Scream 6 Confirms A Major Ghostface Sidney Theory Will Never Happen

Scream 6 Confirms A Major Ghostface Sidney Theory Will Never Happen

Scream 6 debunks the ultimate Sidney Prescott Ghostface theory that would have seen the franchise lead scandalously inverted. Throughout the film series its protagonist, Neve Campbell’s Sidney, survives and bests nine Ghostfaces and is the last character expected to inhabit the murderous persona. This assumption has given rise to theories of a potential face-heel turn which fuses with Campbell very publicly being absent in Scream 6. However, Scream 6’s Ghostface quashes the potential of Sidney ever making a shocking appearance as the killer and fulfilling her genre plot convention destiny.

Scream 6 follows the survivors of the Woodsboro legacy killings, committed by Richie Kirsch and Amber Freeman in Scream 5, to New York City only for Ghostface to return. This time the legendary mask is donned by three characters, Richie’s bereaved father, brother, and sister. The latter, Quinn Bailey, when facing off with Gale Weathers, addresses the Sidney as Ghostface theory, revealing to the audience that it can’t work because it doesn’t make sense, confirming to audiences that they will likely never see this theory realized and for good reason.

Quinn Is Right, Sidney Never Would Have Made Sense As Ghostface

Scream 6 Confirms A Major Ghostface Sidney Theory Will Never Happen

The franchise’s distinctive trademark is its self-awareness. Scream uses self-aware characters and meta scenes and plot points and is constantly in dialogue with its cinematic predecessors, satirizing slasher films and subverting horror genre conventions. Quinn taps into these meta channels to confirm to audiences that the Sidney as Ghostface theory is a dead-end. For this theory to become a reality the Scream franchise would have to turn its back on both its identity as two steps ahead of the horror genre and its fans in the face of Sidney’s arc ending in this improper way, tarnishing the character’s meaning.
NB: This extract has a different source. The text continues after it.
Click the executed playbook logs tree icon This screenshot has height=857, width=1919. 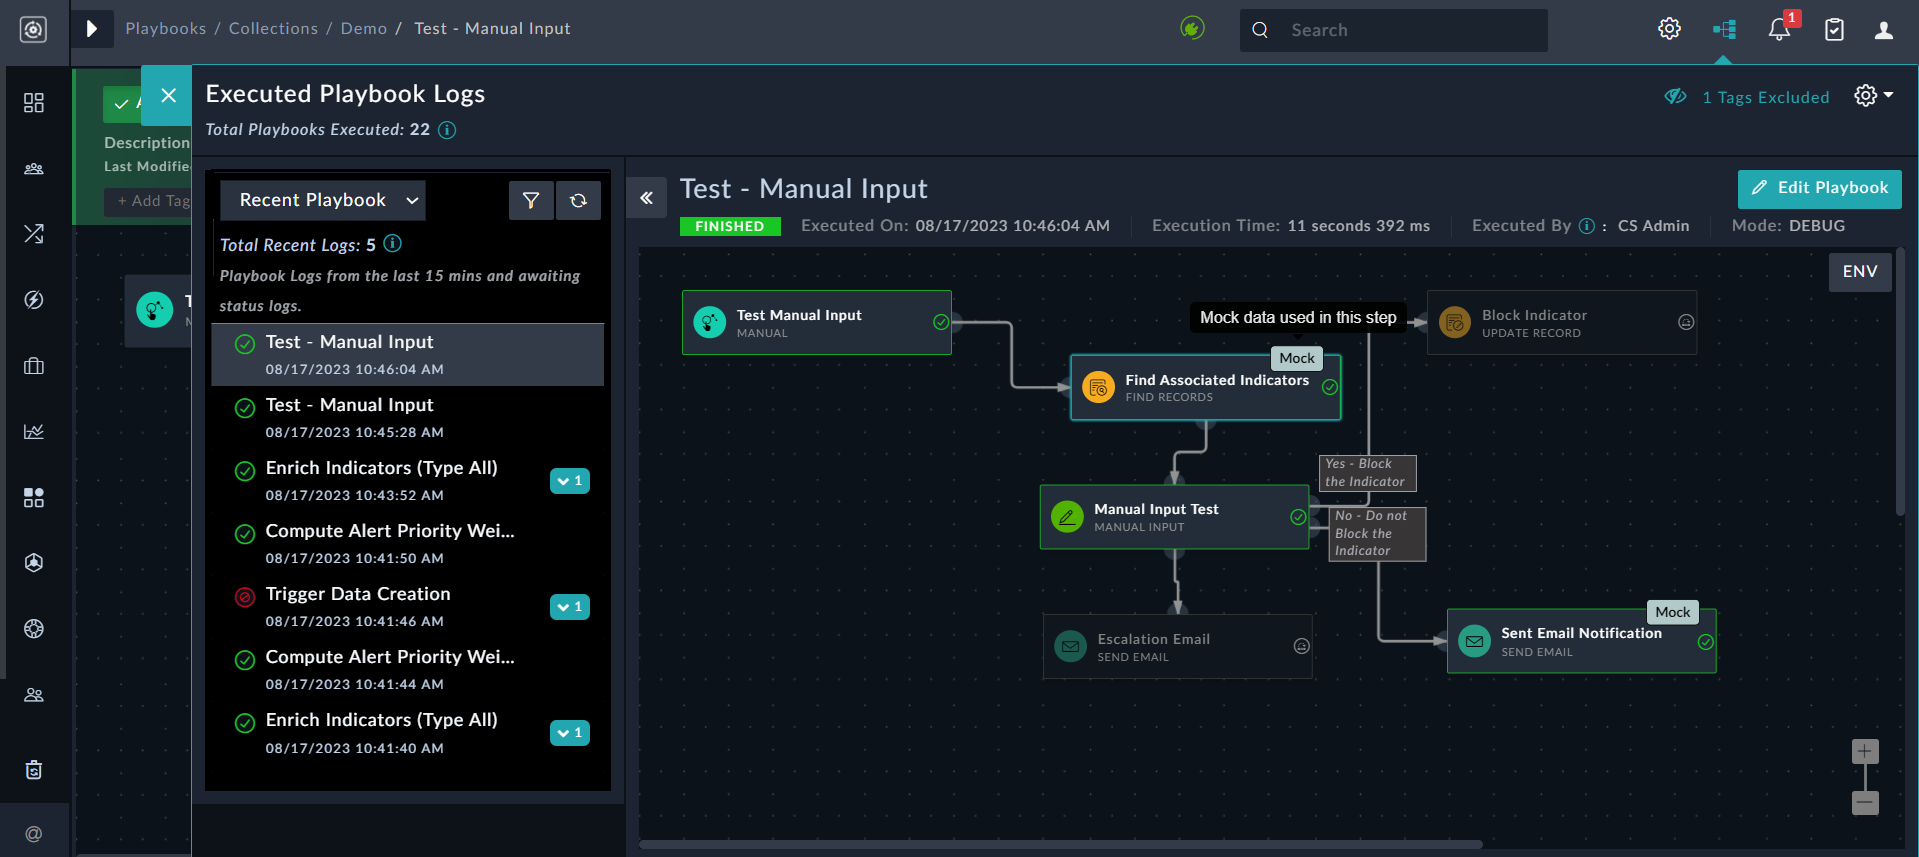click(x=1724, y=30)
Related: Every Person Who Played Ghostface In Scream

Sidney has already donned the mask and gown in Scream, however, she doesn’t become Ghostface. Rather, the anti-victim, subverting horror movie female victimhood uses the identity to survive, playing Billy Loomis at his own game before stabbing him with an umbrella. Unlike when Sam Carpenter, Billy’s daughter who wrestles with her perceived genetic destiny of becoming a killer, wears her Dad’s mask in Scream 6, Sidney remains the virtuous, ultimate final girl underneath. Becoming Ghostface would erode Sidney’s identity and betray fans’ conceptualization of what she represents. Campbell would hate for Ghostface to kill Sidney because it would evaporate her inspiring qualities and send the wrong message; as would Sidney becoming the latest Ghostface.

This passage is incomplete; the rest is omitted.